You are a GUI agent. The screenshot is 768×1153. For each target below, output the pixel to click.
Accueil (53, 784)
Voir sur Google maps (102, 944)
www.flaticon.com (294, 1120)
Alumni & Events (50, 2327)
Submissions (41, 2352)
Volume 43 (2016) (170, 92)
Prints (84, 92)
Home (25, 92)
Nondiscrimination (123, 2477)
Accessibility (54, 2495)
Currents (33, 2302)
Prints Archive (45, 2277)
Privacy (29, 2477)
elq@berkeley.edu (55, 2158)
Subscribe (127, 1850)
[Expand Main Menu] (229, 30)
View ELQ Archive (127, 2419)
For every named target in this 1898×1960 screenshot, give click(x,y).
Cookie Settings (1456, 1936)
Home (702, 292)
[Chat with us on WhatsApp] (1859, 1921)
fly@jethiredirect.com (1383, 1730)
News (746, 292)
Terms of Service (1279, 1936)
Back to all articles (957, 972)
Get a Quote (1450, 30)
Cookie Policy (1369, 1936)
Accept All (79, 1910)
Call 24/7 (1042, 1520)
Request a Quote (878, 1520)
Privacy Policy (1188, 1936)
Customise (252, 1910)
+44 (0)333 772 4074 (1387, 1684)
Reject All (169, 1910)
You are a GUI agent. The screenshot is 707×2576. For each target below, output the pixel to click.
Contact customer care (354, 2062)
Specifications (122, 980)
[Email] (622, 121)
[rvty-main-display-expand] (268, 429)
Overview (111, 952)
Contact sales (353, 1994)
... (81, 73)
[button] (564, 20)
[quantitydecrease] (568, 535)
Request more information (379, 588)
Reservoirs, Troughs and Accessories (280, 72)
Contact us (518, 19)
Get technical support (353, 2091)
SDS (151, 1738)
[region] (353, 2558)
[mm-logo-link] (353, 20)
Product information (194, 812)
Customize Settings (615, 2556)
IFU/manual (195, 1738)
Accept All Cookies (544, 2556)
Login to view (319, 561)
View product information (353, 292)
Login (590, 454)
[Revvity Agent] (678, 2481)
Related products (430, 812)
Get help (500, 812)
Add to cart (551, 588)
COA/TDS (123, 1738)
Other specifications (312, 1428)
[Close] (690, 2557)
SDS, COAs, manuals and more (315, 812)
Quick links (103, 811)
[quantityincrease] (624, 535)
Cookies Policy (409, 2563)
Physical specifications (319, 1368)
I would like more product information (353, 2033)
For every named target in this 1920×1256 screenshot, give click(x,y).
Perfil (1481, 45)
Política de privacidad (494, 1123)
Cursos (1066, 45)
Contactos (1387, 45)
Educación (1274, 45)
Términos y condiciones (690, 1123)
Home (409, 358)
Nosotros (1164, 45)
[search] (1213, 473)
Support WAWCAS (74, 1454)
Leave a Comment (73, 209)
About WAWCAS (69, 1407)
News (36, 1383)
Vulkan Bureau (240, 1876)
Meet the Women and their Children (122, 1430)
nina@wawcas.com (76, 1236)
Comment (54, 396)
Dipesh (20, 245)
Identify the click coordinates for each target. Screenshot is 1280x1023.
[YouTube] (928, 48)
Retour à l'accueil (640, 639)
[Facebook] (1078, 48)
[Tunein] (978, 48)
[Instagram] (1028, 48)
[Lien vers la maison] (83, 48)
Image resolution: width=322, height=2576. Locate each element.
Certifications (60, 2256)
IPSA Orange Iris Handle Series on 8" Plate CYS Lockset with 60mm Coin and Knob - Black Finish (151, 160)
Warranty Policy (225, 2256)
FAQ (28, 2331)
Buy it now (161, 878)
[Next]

### Assignment
In the entries above, find each line with "pixel" and list it.

### Exercise result
You are a GUI agent. The screenshot is 768×1153. For each target below, output the pixel to click.
You are a GUI agent. The screenshot is 707×2576. For each target below, output the pixel to click.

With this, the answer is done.